Metin Bölümü:
━━━━
HÜSEYİN FİLİZ
Hüseyin Filiz Ağabey, 1938 senesinde Afyon’un Dinar ilçesinde dünyaya gelmiştir. 1948’de on yaşında iken ailesiyle birlikte Nazilli’ye hicret ederler. 2008 itibariyle halen Nazilli’de yaşamaktadır.
1957’de 19 yaşında iken, Nazilli’de, değişik bir tarzda Risale-i Nurları tanır… Baştan bir şey anlayamaz… Fakat sebat ve sadakatının meyvesini kısa bir zaman sonra alır ve Nurları okudukça, dinledikçe iç âlemi değişir… Feyizlere gark olur… Askere gitmeden bir gün önce Üstad Bediüzzaman Hazretlerini Isparta’da ziyaret eder, elini öper, duasını alır.
1963 senesinde, Nazilli dersanesinde tam 45 gün Zübeyir Ağabeyle beraber kalırlar. Zübeyir Ağabeyi yakından tanır ve onunla beraber birçok hatıralar yaşar… Orada “Hizmet Rehberi” kitabının ilk defa hazırlanışına şahid olur...
━━━━
Veri Bölümü:
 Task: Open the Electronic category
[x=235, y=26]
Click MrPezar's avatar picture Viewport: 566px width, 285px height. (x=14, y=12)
━━━━
Yazılı Talep 1:
Hüseyin Filiz'i anlatan metne göre kendisi hangi yıl ve nerede doğmuştur?
Yazılı Talep 2:
Hüseyin Filiz'i anlatan metinde "1957’de 19 yaşında" sözlerini içeren yerle açılıp "öper, duasını alır." ile kapanan kısmı hiç değiştirmeden yazın.
Veriler bu işte hiçbir rol oynamaz.

Örnek Çözüm 1:
1938 senesinde Afyon'un Dinar ilçesinde doğmuştur.

Örnek Çözüm 2:
1957’de 19 yaşında iken, Nazilli’de, değişik bir tarzda Risale-i Nurları tanır… Baştan bir şey anlayamaz… Fakat sebat ve sadakatının meyvesini kısa bir zaman sonra alır ve Nurları okudukça, dinledikçe iç âlemi değişir… Feyizlere gark olur… Askere gitmeden bir gün önce Üstad Bediüzzaman Hazretlerini Isparta’da ziyaret eder, elini öper, duasını alır.